-- EXTRAIT FOURNI --
+ + + + +
L’accusation d’ingérence s’inscrit dans une dramaturgie plus vaste : celle d’une diabolisation orchestrée, où le Président Macky Sall devient le réceptacle de toutes les projections négatives. Cette stratégie, amorcée bien avant 2024, s’est intensifiée à mesure que PASTEF consolidait son emprise narrative. La narration du président comme obstacle à la jeunesse, l’amplification algorithmique ciblée, l’effacement des acquis, la réécriture de la temporalité et la sacralisation de l’alternance ont constitué les ressorts principaux de cette fabrique du soupçon. Ces mécanismes ont été décrits par A. Diagne dans son analyse des récits de rupture en Afrique francophone (Politique et Narration, 2023), où il montre comment l’opposition construit des figures de délivrance en miroir des figures diabolisées.
Il serait naïf de lire l’article relayé par Seneweb comme une simple contribution au débat démocratique. Il s’inscrit dans une tendance rédactionnelle préoccupante au Sénégal : celle de la production d’articles boucan, c’est-à-dire de textes bruyants, sensationnalistes, mais dépourvus de fondement analytique. Ces productions, souvent rédigées sans rigueur méthodologique, ne résistent à aucune épreuve critique. Elles relèvent moins du journalisme que de la dramaturgie du soupçon. Mais peut-on réellement attendre autre chose dans un contexte où la rumeur devient flagrant délit, où le délit devient le fruit d’un simple complot politique à tendance assassine, et où la parole publique est instrumentalisée non pour éclairer mais pour polariser ? Cette dérive n’est pas seulement médiatique. Elle est symptomatique d’un effritement du pacte épistémique : celui qui lie le citoyen à la vérité, le journaliste à la rigueur, et le politique à la responsabilité. Lorsque ce pacte se rompt, le récit devient arme, et l’article devient projectile. Comme le souligne M. Mbaye dans Éthique et Responsabilité dans les Médias Africains (Presses de Dakar, 2022), « la parole journalistique, lorsqu’elle se délie de la preuve, devient un instrument de guerre symbolique ».
Il ne s’agit pas ici de nier les tensions, les critiques, ni les responsabilités du pouvoir. Il s’agit de refuser l’effacement, de restaurer la complexité, et de rappeler que toute démocratie repose sur une mémoire équitable. Accuser sans démontrer, amplifier sans contextualiser, diaboliser sans nuance : telles sont les dérives que cette mise au point cherche à corriger.
+ + + + +
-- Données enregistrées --
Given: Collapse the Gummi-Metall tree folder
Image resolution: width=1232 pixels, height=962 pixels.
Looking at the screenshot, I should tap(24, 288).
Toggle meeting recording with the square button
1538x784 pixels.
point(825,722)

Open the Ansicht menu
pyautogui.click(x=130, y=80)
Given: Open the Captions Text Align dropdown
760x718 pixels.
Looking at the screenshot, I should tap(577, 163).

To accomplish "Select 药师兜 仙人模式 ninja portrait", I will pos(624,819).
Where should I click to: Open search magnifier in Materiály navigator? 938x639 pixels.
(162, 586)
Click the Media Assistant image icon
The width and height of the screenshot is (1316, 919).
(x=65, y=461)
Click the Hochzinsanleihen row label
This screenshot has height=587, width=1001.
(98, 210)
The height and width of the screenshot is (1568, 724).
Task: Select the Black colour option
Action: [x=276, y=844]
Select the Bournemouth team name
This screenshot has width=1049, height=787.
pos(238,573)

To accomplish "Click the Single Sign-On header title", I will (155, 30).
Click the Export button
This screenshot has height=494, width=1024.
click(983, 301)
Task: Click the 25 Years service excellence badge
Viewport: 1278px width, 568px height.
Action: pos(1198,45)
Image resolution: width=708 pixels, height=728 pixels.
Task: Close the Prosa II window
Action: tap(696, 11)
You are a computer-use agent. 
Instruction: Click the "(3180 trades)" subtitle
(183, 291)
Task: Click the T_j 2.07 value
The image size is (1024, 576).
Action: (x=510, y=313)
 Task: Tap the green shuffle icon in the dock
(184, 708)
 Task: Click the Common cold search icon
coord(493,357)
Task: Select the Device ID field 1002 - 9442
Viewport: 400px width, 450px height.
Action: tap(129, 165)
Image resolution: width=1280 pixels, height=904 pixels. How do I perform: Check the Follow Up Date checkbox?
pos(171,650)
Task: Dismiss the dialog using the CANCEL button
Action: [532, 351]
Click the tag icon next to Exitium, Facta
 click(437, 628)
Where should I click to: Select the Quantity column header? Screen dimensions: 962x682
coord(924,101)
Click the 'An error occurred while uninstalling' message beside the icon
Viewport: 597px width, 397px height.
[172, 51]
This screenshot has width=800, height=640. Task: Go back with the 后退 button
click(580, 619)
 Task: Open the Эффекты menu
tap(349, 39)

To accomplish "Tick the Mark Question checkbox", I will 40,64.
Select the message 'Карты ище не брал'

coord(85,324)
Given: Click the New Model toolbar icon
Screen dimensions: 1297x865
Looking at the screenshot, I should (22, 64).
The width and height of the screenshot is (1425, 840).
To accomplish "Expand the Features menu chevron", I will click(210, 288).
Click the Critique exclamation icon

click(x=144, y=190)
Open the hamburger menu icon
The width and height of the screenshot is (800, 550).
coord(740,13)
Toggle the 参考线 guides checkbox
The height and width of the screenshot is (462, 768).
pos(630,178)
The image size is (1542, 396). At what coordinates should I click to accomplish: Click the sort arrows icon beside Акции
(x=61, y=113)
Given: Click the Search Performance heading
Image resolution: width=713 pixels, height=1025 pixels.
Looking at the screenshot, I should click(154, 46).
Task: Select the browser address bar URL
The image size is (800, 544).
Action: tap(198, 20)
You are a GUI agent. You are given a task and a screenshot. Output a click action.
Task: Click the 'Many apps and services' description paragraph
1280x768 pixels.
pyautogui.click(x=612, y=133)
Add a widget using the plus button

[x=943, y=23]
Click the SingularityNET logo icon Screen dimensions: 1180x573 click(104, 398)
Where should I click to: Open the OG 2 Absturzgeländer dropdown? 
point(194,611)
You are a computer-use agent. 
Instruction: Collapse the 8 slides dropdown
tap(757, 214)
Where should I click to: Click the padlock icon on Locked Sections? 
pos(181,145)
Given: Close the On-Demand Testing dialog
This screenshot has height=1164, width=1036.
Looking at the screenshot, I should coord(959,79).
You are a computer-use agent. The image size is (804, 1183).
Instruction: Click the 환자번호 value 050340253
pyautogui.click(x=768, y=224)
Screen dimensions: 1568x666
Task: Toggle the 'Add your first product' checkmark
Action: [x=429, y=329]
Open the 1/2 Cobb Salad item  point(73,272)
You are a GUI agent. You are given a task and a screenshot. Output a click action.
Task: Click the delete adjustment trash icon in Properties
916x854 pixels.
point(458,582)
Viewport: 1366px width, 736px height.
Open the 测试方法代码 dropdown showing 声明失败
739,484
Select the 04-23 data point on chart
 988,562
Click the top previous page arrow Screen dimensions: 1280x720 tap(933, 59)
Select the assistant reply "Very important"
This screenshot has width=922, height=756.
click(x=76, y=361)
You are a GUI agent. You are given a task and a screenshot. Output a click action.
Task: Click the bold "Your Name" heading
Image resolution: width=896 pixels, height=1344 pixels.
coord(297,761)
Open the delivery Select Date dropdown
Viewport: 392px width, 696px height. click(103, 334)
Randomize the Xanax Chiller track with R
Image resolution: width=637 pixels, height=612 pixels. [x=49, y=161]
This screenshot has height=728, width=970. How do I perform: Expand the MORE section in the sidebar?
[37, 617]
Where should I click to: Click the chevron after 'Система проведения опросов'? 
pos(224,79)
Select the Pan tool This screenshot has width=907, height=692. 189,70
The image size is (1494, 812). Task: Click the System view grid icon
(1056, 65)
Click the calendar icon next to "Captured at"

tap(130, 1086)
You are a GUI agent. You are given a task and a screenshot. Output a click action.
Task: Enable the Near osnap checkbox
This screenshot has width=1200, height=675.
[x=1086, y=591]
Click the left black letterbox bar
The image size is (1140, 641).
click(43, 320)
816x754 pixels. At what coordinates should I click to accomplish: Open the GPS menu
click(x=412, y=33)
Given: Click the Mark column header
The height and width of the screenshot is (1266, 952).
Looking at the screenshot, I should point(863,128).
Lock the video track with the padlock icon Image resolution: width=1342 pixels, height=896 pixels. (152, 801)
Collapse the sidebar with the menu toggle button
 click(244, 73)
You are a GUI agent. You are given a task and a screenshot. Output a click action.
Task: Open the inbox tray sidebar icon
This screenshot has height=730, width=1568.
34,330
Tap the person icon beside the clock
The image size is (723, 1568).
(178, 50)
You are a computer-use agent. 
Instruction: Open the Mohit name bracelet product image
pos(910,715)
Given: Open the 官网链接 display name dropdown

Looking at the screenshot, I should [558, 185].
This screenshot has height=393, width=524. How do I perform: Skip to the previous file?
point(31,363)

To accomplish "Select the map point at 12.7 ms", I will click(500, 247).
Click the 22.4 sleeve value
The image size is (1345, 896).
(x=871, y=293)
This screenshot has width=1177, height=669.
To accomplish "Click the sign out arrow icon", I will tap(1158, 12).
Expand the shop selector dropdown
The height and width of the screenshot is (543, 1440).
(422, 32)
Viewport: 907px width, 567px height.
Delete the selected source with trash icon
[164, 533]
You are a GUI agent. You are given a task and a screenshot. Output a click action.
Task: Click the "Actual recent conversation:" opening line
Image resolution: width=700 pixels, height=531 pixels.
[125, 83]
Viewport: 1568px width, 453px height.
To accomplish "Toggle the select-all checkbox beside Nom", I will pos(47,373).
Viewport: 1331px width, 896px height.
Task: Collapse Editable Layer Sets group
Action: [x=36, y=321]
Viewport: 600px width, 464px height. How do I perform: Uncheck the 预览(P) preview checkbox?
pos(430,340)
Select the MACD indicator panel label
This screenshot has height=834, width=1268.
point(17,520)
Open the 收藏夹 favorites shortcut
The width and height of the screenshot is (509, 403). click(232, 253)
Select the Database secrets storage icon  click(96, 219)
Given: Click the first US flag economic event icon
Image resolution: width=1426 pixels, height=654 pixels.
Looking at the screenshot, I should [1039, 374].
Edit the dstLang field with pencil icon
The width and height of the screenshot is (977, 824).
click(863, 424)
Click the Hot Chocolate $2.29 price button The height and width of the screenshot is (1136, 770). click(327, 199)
+ + + + +
-- TÂCHES À RÉALISER --
1 - Indiquez si chacune des affirmations suivantes concorde avec l’extrait, en répondant par oui ou par non et en citant les mots décisifs du texte. (a) L’extrait attribue à A. Diagne une analyse des récits de rupture en Afrique francophone parue en 2023. (b) D’après l’extrait, la stratégie de diabolisation a commencé en 2024. (c) L’extrait présente la dérive qu’il décrit comme purement médiatique.
2 - Citez mot pour mot le passage de l’extrait qui s’ouvre sur les mots contenant « L’accusation d’ingérence s’inscrit » et se referme sur « des figures diabolisées. ».

-- RÉPONSES PAR POINT --
1 -
(a) Oui : « Ces mécanismes ont été décrits par A. Diagne dans son analyse des récits de rupture en Afrique francophone (Politique et Narration, 2023) ».
(b) Non : « Cette stratégie, amorcée bien avant 2024 ».
(c) Non : « Cette dérive n’est pas seulement médiatique. »

2 -
L’accusation d’ingérence s’inscrit dans une dramaturgie plus vaste : celle d’une diabolisation orchestrée, où le Président Macky Sall devient le réceptacle de toutes les projections négatives. Cette stratégie, amorcée bien avant 2024, s’est intensifiée à mesure que PASTEF consolidait son emprise narrative. La narration du président comme obstacle à la jeunesse, l’amplification algorithmique ciblée, l’effacement des acquis, la réécriture de la temporalité et la sacralisation de l’alternance ont constitué les ressorts principaux de cette fabrique du soupçon. Ces mécanismes ont été décrits par A. Diagne dans son analyse des récits de rupture en Afrique francophone (Politique et Narration, 2023), où il montre comment l’opposition construit des figures de délivrance en miroir des figures diabolisées.